Text under study:
- Opening Delimiter -

Small snippets of things I have learned on my coding adventures

28 May 2026

·
phplaravel

whereHas() for relationship existence

If you want to check that at least one related record exists with certain criteria, use whereHas(). I needed to find all players who had at least one attended tournament this season. Without it, you'd fetch all players and filter the collection in PHP. whereHas() keeps the constraint at the database level so only the records you actually want are returned.

PHP
$players = Player::whereHas('playerScores', function ($query) use ($season) {
    $query->where('attended', true);
})->get();

28 May 2026

·
css

Table borders and sticky cells

Table borders use border-collapse by default, meaning adjacent cells share borders and the browser decides which cell "owns" them — not always the one you styled. A border-l on a sticky cell can get assigned to the neighbouring scrolling cell and scroll away with it. box-shadow is painted directly onto the element that declares it and is never shared with neighbours, so it always stays put.

CSS
/* border-l won't stick — browser may assign it to the neighbour */
.sticky-cell {
  position: sticky;
  left: 0;
  border-left: 1px solid;
}
 
/* inset box-shadow always stays with the element */
.sticky-cell {
  position: sticky;
  left: 0;
  box-shadow: inset 1px 0 0 0 currentColor;
}

28 May 2026

·
php

Passing by reference in PHP closures

By default, PHP passes variables into a closure via use() by value — any changes made inside the closure don't affect the original variable for the next iteration. If you need changes to persist across iterations, prefix the variable with & inside the use() call.

- Closing Delimiter -

Available data:
- Opening Delimiter -

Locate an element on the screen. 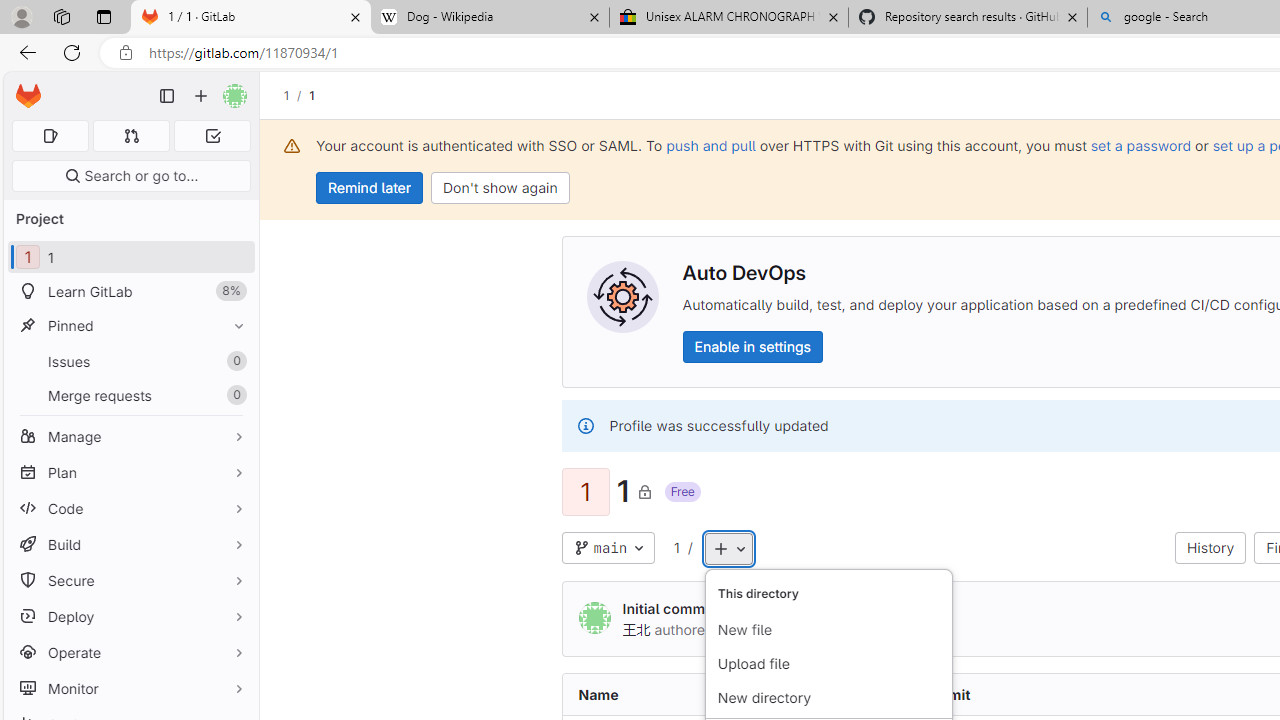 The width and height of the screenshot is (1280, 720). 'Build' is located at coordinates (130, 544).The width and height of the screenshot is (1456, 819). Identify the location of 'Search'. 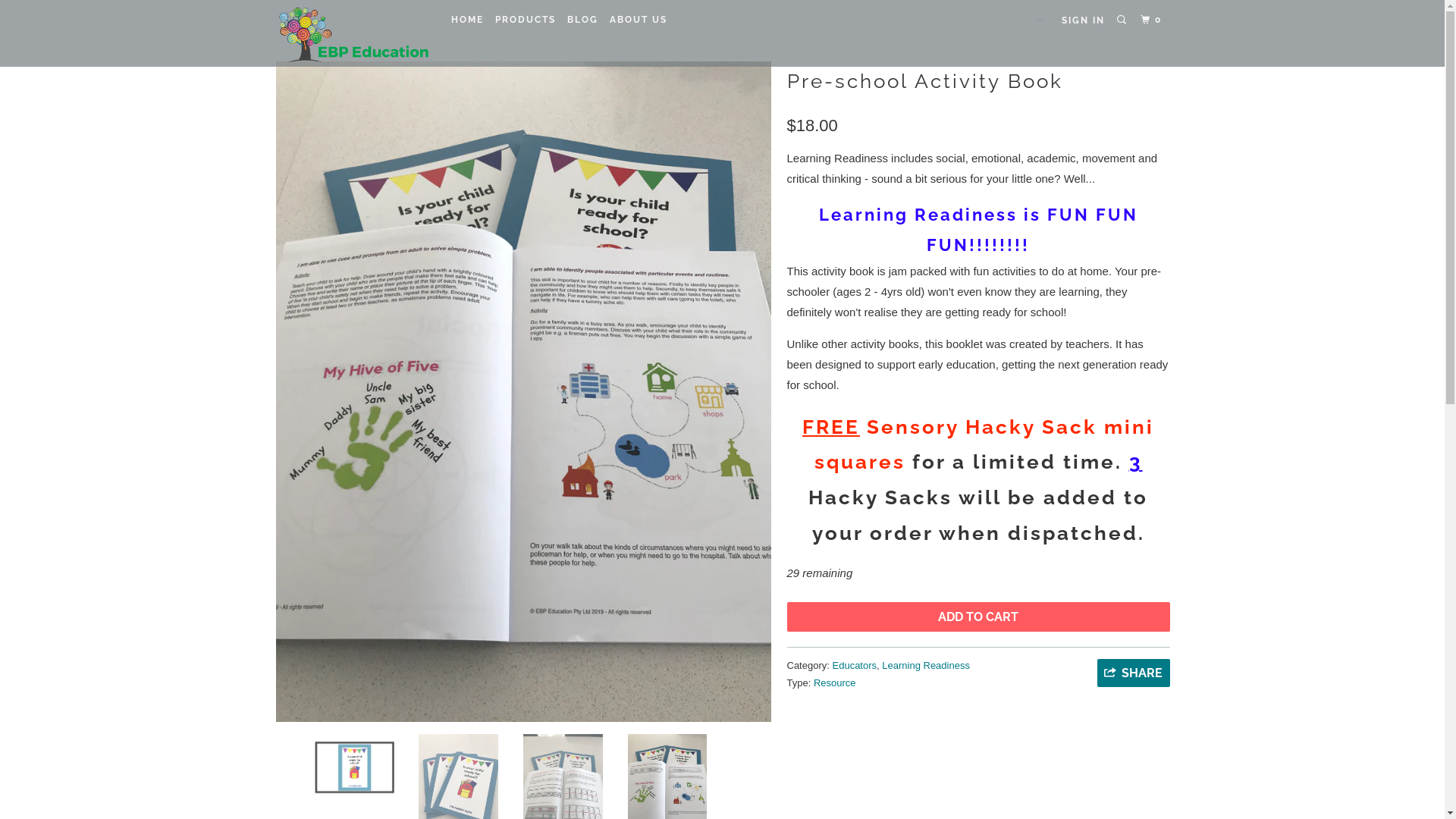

- Closing Delimiter -

Required actions:
1. Repeat the coding notes word for word, from "Small snippets of" up to and including "want are returned.".
2. According to the coding notes, is each statement true? Answer yes or no for each and quote the words that decide it. (a) whereHas() keeps the constraint at the database level. (b) Table borders use separate, unshared borders by default. (c) By default, PHP passes variables into a closure via use() by reference.
The data that comes before this point was taken from a separate source.

Task-by-task outputs:
1.
Small snippets of things I have learned on my coding adventures

28 May 2026

·
phplaravel

whereHas() for relationship existence

If you want to check that at least one related record exists with certain criteria, use whereHas(). I needed to find all players who had at least one attended tournament this season. Without it, you'd fetch all players and filter the collection in PHP. whereHas() keeps the constraint at the database level so only the records you actually want are returned.

2.
(a) Yes: "whereHas() keeps the constraint at the database level so only the records you actually want are returned."
(b) No: "Table borders use border-collapse by default, meaning adjacent cells share borders"
(c) No: "By default, PHP passes variables into a closure via use() by value"